» **Task description**
Only the lines from the one containing "Given: Tap the Android home button" through the one containing "The image size is (2576, 1201)." should be printed, exactly as they appear below, with both ends included.

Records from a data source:

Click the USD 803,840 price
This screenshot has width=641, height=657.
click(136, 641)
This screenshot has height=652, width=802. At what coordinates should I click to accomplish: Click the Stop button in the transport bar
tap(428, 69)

...

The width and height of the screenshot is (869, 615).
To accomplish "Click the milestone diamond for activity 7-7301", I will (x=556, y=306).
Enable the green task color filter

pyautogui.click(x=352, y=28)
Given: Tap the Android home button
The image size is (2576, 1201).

» **Written response**
Given: Tap the Android home button
The image size is (2576, 1201).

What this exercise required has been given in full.